Ive been having insomnia these couple of nights. Im not too stressed out about my exams. But i always feel like this at the end of my semester, when i am ready to go home. I always ask myself what have i done so far? what have i achieved so far? what problems do I have that I have yet to solve? And it keeps me awake knowing that another 6 months have passed. and i am still in the same rut. chasing something down. when there's nothing left anymore. i just wonder how i can be without you.

Its beautiful to be alive. to sense everything around you. To know that life is life with its prevails and entities. Life is full, and sometimes i think that memories are beautiful, if there wasnt a past to it. I can sense what is out there, something much bigger and better than I am. but when you've been thru life's prevails, and you know how much pain is out there, you cant help but hold on to things with dear life. when you had something for so long, letting go seems like im in a deep black hole, with a turbine at the bottom of the hole, and no matter how hard i try to climb out im stuck. its like i know that the light at the top is so wanting, so dear, but im not trying hard enough, bcos maybe subconsciously i like being in my black hole. sometimes just being alone is the best thing. you dont feel any hurt. you dont need to fight anymore. you dont need to answer to anyone. you dont need anyone. you're just there and noone cares.

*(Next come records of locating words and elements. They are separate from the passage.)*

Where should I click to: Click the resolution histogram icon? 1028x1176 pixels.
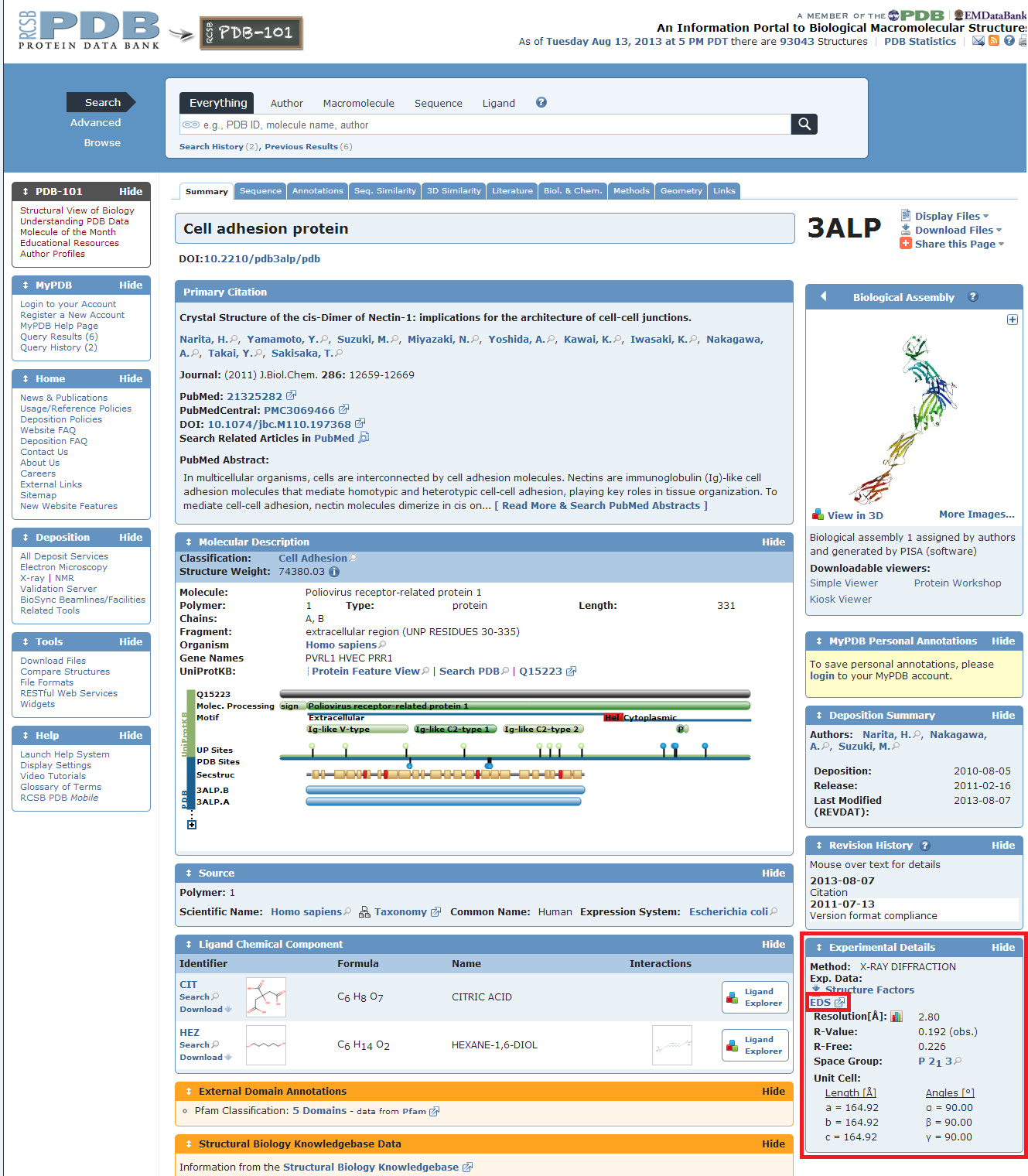click(x=897, y=1017)
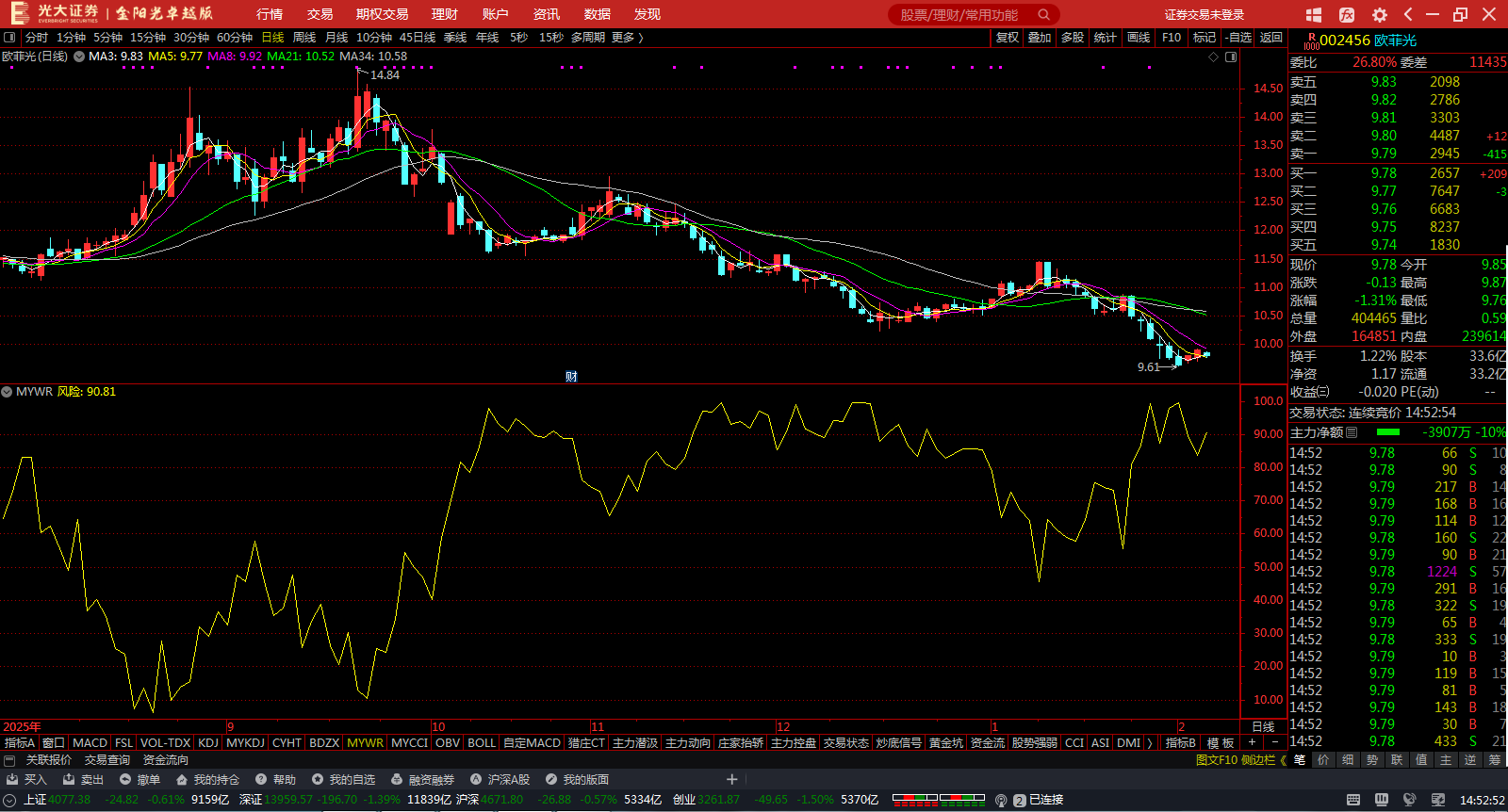
Task: Toggle chart panel layout square icon
Action: coord(1230,57)
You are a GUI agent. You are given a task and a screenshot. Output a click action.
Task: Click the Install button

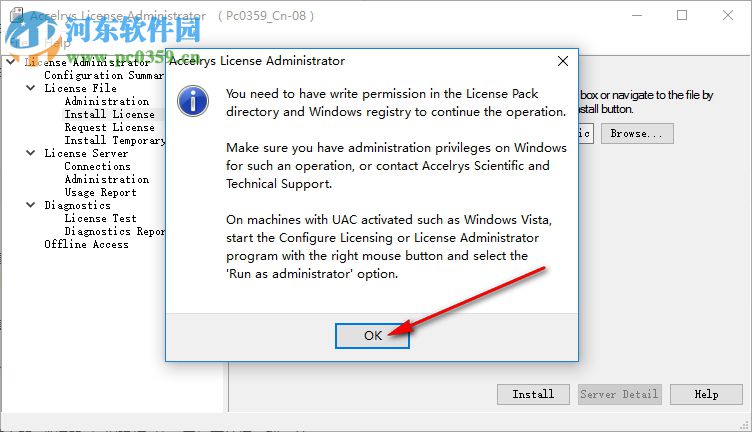coord(533,394)
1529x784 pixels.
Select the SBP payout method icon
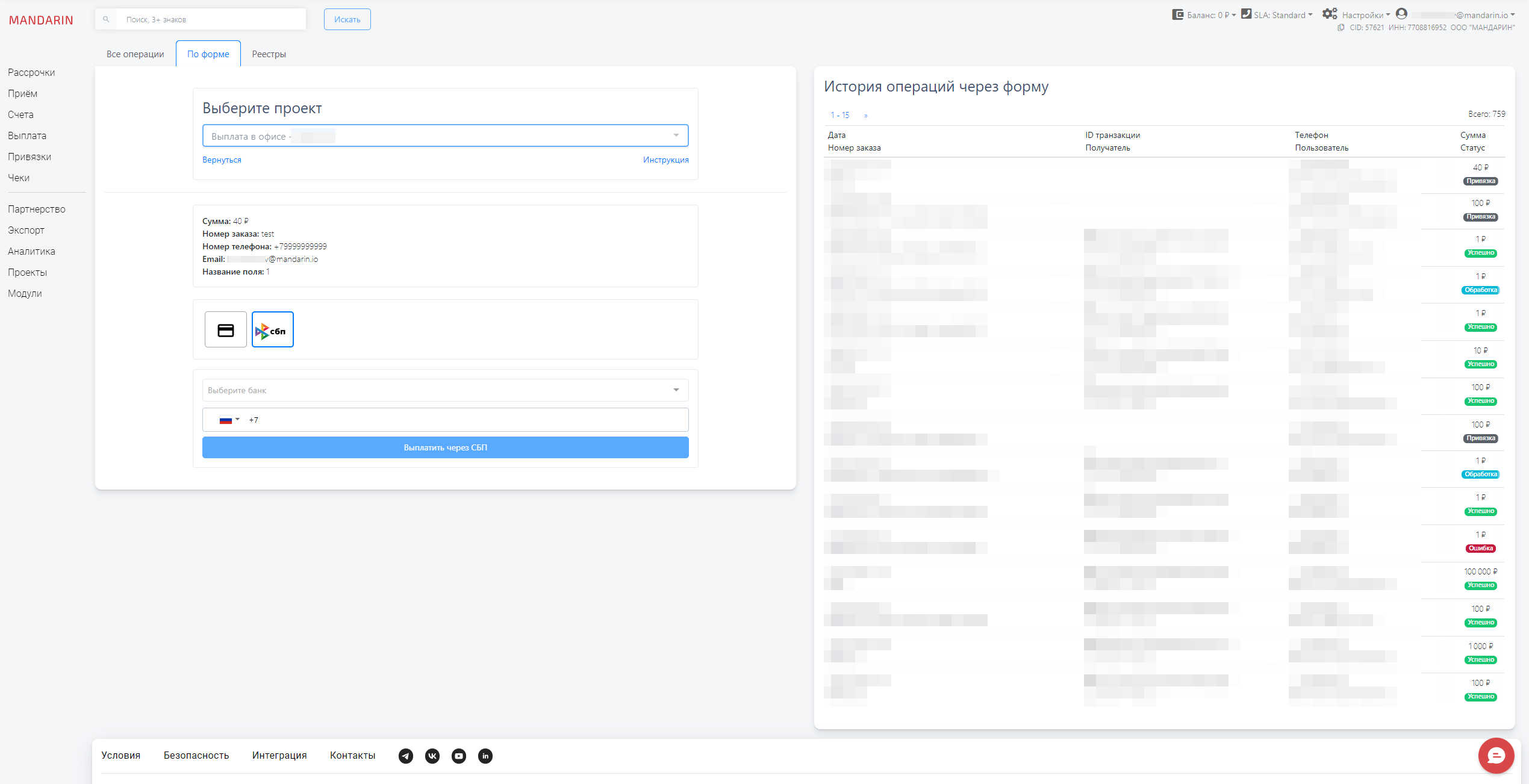(x=272, y=329)
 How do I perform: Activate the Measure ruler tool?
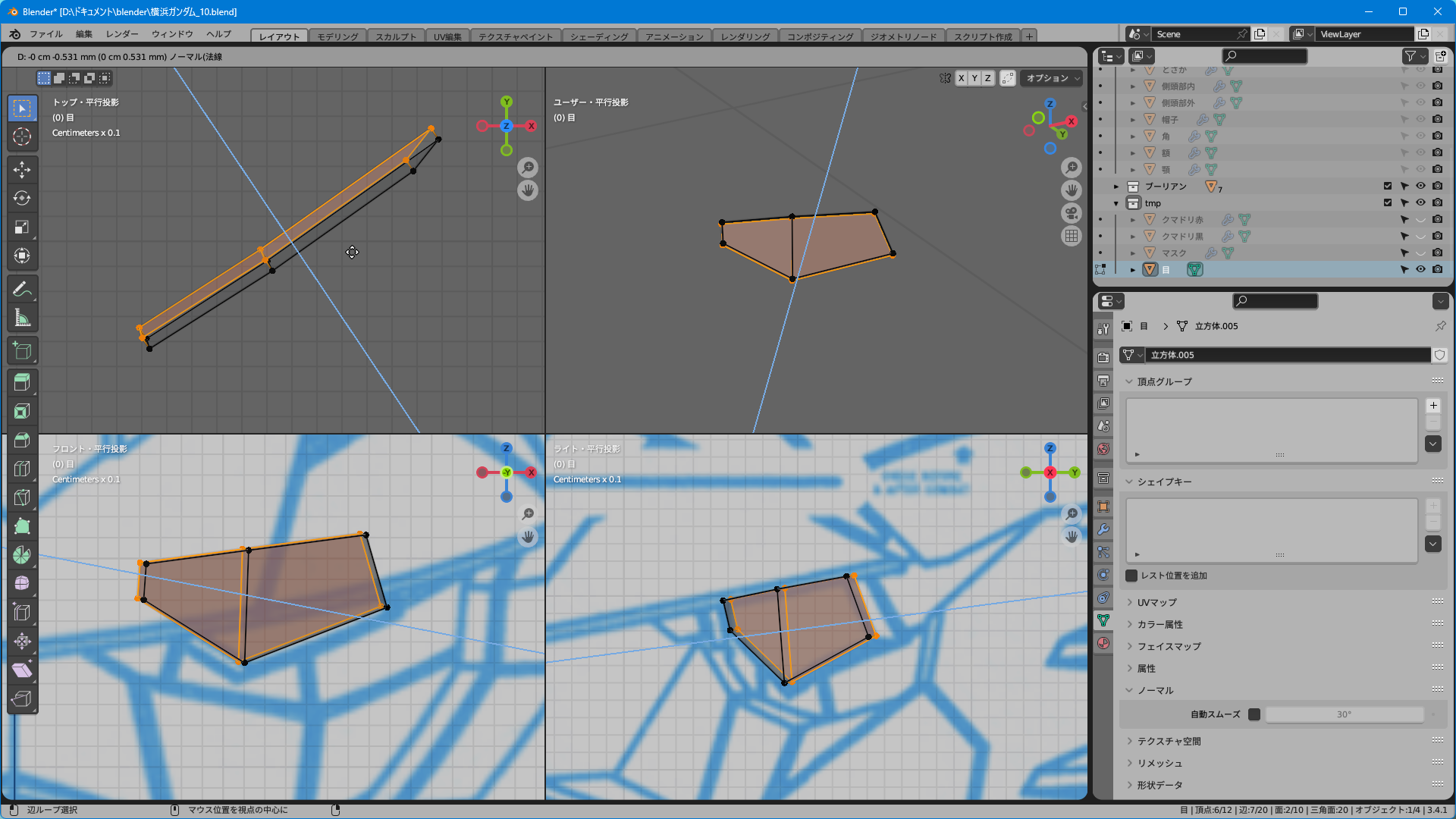[22, 318]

I stay up thinking of the same thing that fills my head the whole day. the same thing which comes to my head first thing when i open my eyes. For now, my dreams seem better then reality. And i sometimes rather sleep and not wake up. On days when i see everything around me that is so incredible, I feel like there's these two driving opposite forces, driving people into conflicts. you can only appreciate beautiful things for one moment. then that moment is gone. I myself have opposing conflicts every single day. and i am sure its the same for everyone else out there. but the thought of being alone when ur facing these. i dont know if i will ever stop fighting. when i can let go and just let it be. i dont think i ever can.

i wanna hide. cos one day im there, the next day im not. its like time flies so fast. everything can be gone in a blink of an eye. im angry. im pissed. and i feel like there's noone to blame but myself. sometimes i just want to scream my head off. climb the highest mountain and just free myself. let all the anger out. all the bitterness. all the useless things i have tried. it was easiest to hide it all away. nothing's going to be ok. life is just life.